Galaxy clusters are much larger complexes, where up to thousands of galaxies exist together. They're the largest gravitationally bound structures in the Universe[notes 25], and their estimated masses range from 1014 to 1015 solar masses. They're much larger than groups, between 2 and 10 megaparsecs and those high mass gives them higher velocity dispersions.
Dark matter aside, that forms around 90% of the cluster's total mass, the most conspicuous ingredient of a galaxy cluster is very hot plasma detectable thanks to its X-ray emission that fills its intergalactic space and contains most of the cluster's (visible with especialized instruments) mass (up to 95%).
The largest and most luminous galaxies known, the cD-type ellipticals (see above), live in galaxy clusters and tend to be situated in their centers. The mechanism for their growth is, as commented above, mergers between smaller galaxies produced by fall into the cluster's center due to interaction with others and/or the cluster's gravity potential (that pesky dark matter). Another feature of most clusters is how their central regions are usually dominated by early-type galaxies (remember: ellipticals and lenticulars), while late-type ones (spirals and irregulars) live at the outskirts. This is thought to be caused by how harmful is for a late-type galaxy to live in the central regions of a galaxy cluster, where in one hand as commented above for the origin of dwarf ellipticals interactions with other galaxies of the cluster will mess up them[notes 26] and in the other interactions with that mentioned intergalactic hot gas will strip them of cold gas and thus raw matter to form new stars, transforming them into early-type galaxies, either dwarf ellipticals or lenticulars[notes 27].

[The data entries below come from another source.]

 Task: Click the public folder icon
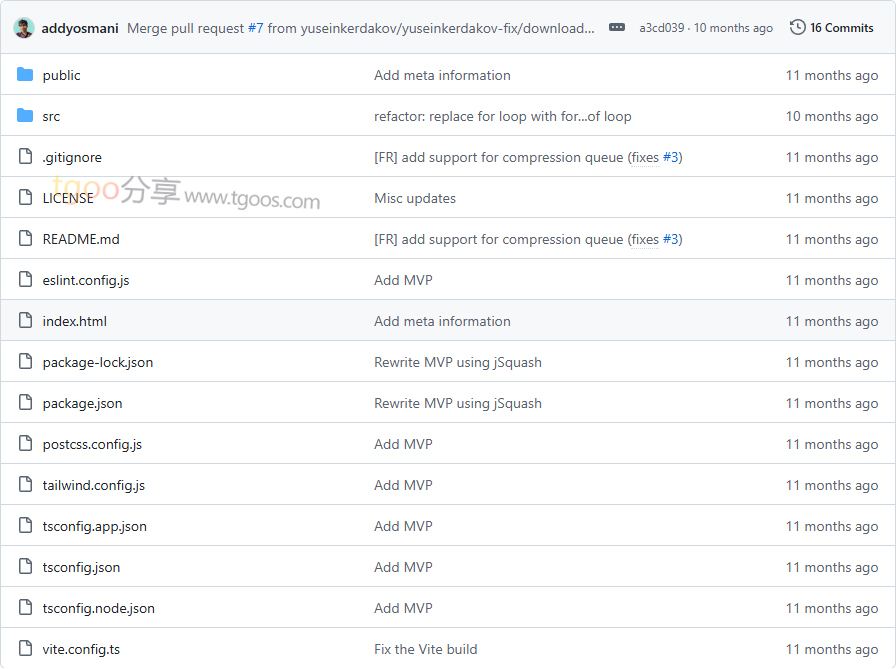pyautogui.click(x=25, y=75)
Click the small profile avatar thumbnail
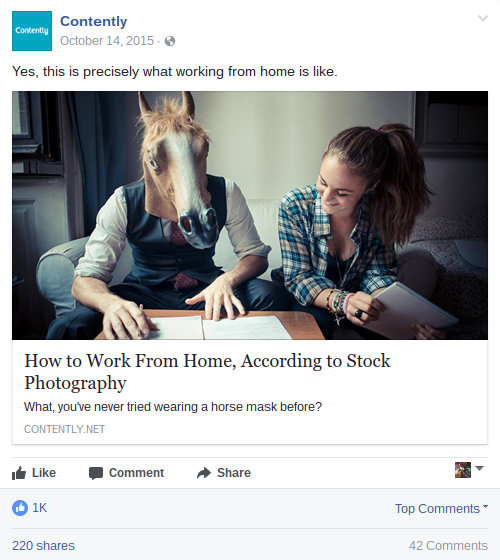 point(463,470)
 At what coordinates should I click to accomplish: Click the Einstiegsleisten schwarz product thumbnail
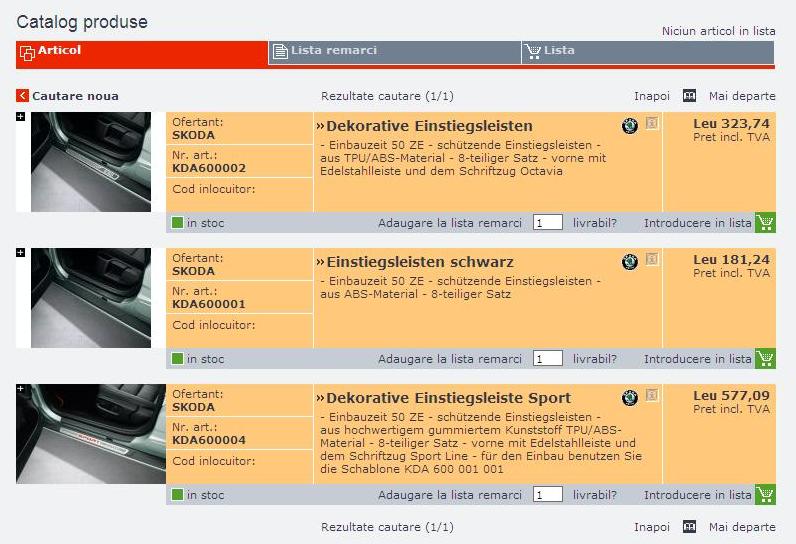90,298
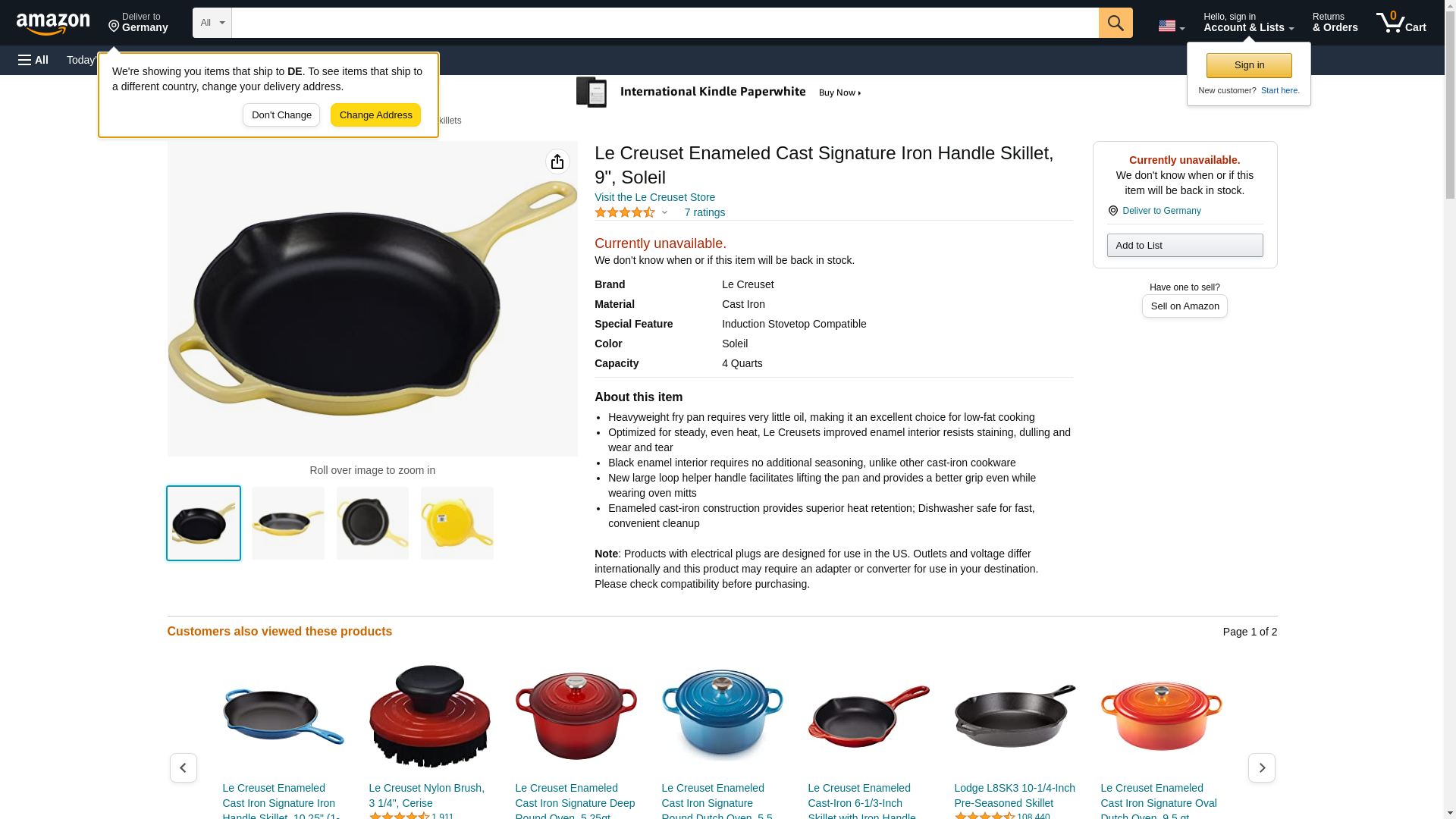Open Account & Lists menu

tap(1248, 23)
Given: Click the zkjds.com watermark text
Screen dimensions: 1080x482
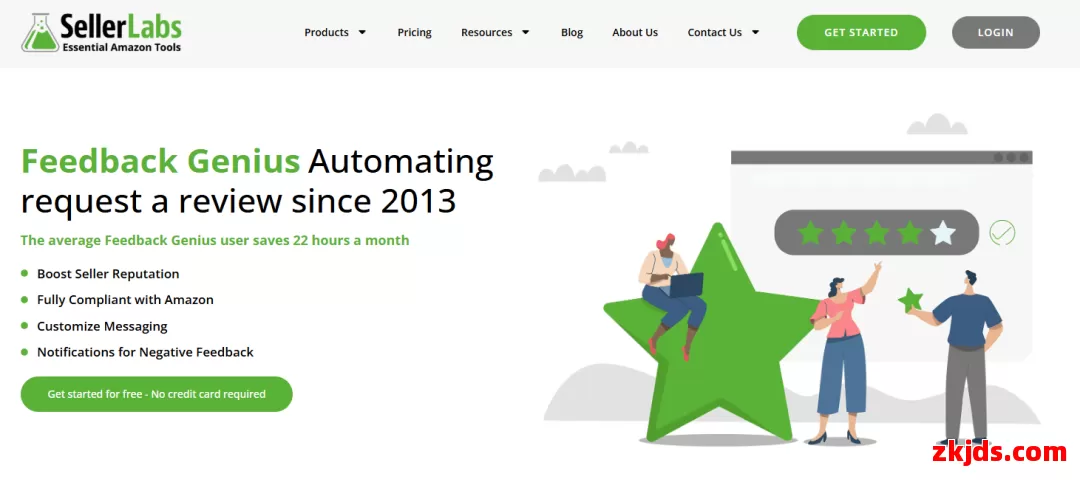Looking at the screenshot, I should tap(998, 453).
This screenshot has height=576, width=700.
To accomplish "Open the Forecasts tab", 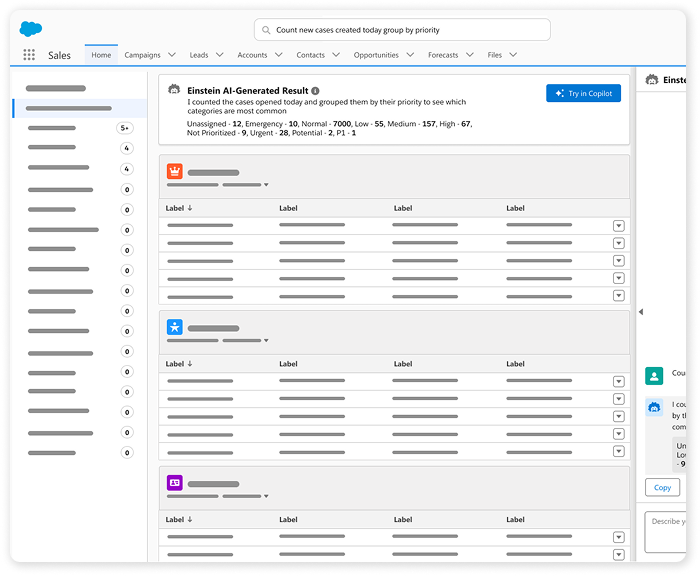I will coord(443,55).
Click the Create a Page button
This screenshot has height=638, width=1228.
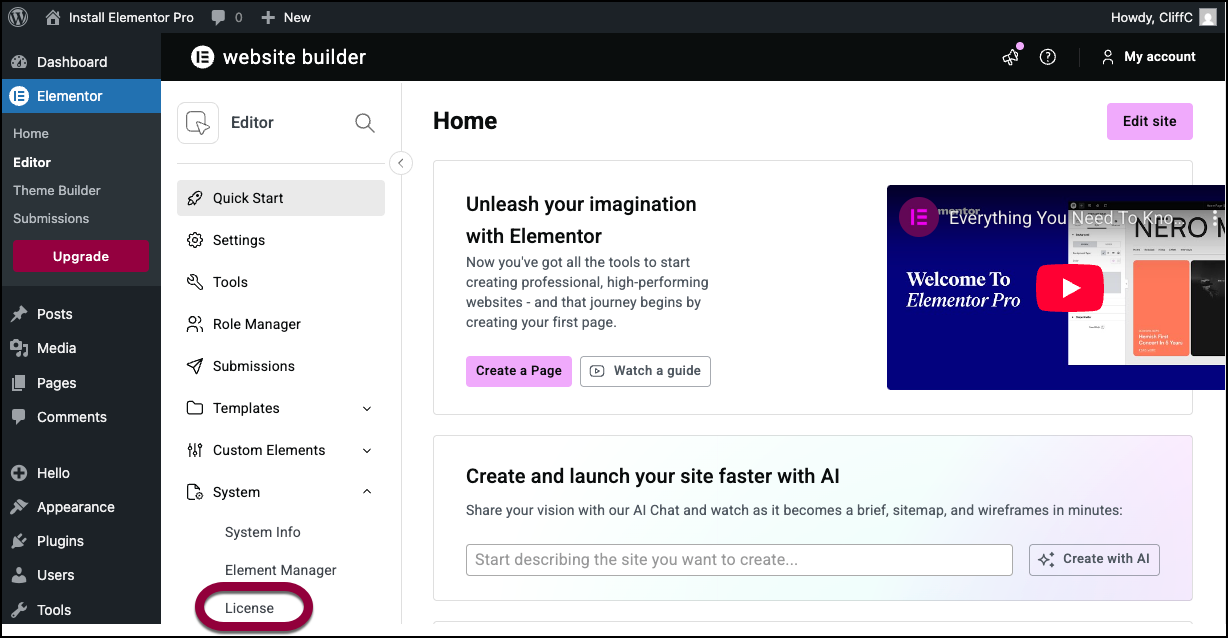pos(518,371)
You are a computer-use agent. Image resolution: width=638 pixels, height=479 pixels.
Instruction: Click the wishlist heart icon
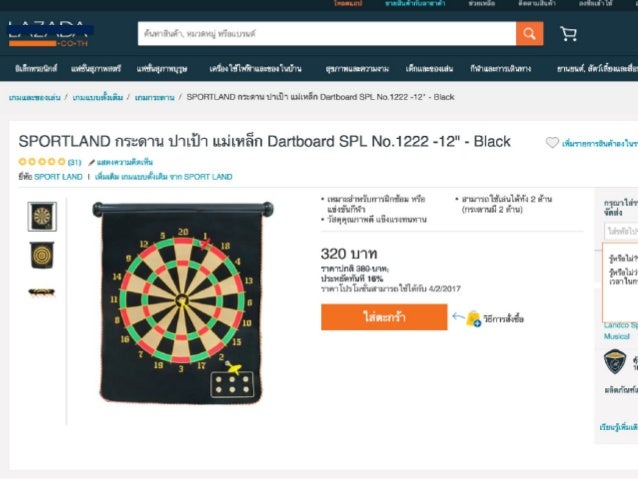pos(552,142)
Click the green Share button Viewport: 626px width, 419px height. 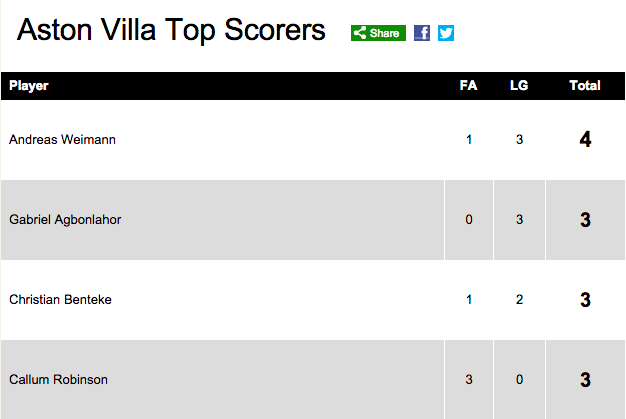click(x=378, y=33)

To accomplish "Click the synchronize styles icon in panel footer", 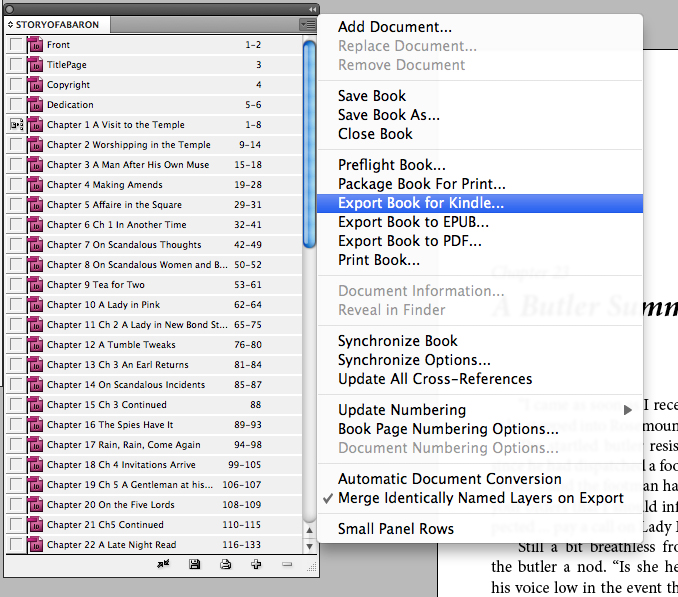I will tap(164, 565).
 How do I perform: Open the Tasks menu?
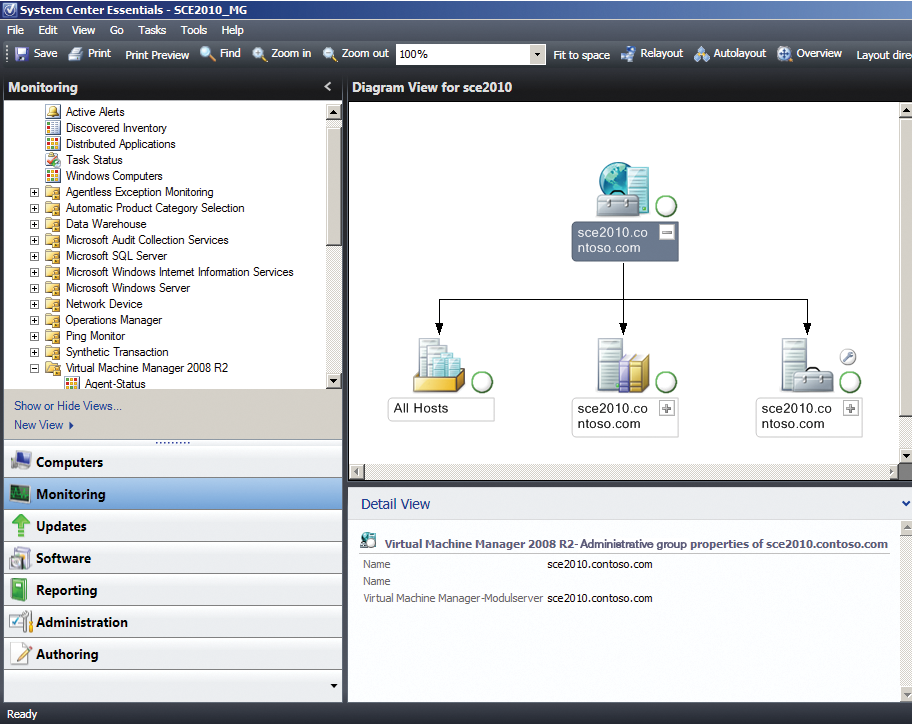tap(153, 30)
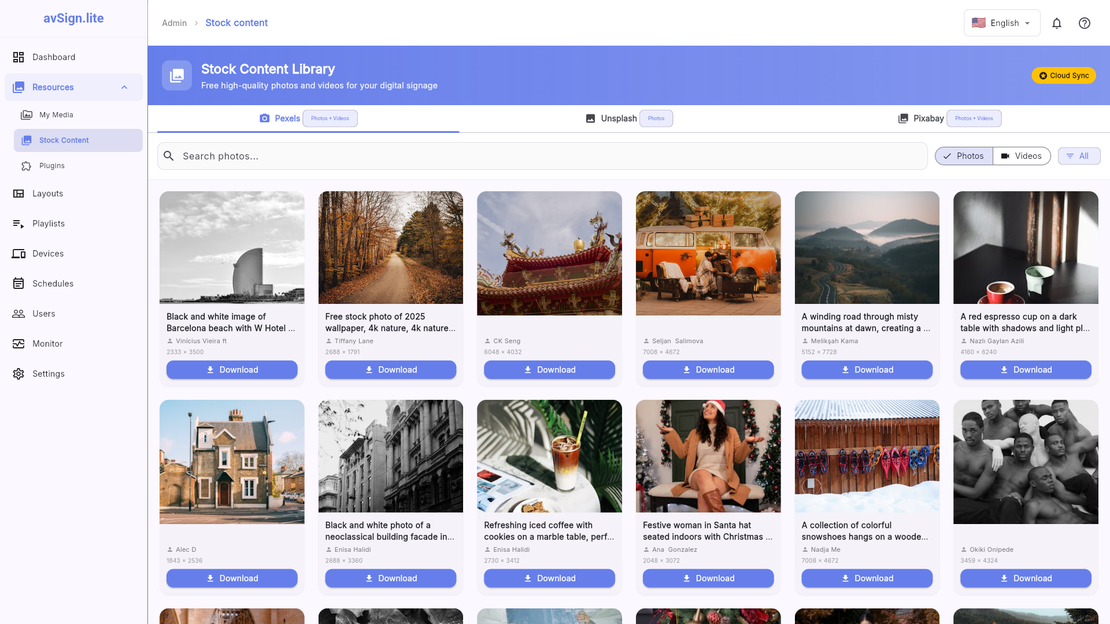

Galaxy clusters are classified depending of how are galaxies that form them in the Bautz–Morgan classification, that ranges from "Type I", with one luminous and large elliptical galaxy dominating the cluster, to "Type III", where the most luminous galaxies are similar in brightness (the "Type II" contains two or more ellipticals galaxies less luminous than those of "Type I", but more than those at "Type III" clusters).
The Abell catalog is the hitch-hiker's guide astronomer's catalog to galaxy clusters.
The nearest galaxy cluster to the Local Group is the Virgo cluster, in the constellation of the same name. It contains around 2,000 galaxies, most of them dwarfs, and its most famous member (but not the most luminous one) is the already mentioned giant elliptical galaxy Messier 87, famous for the jet that is emitted from its center. In the opposite side of the sky and a bit further away we can find the Fornax cluster, considerably smaller and less massive but much more compact.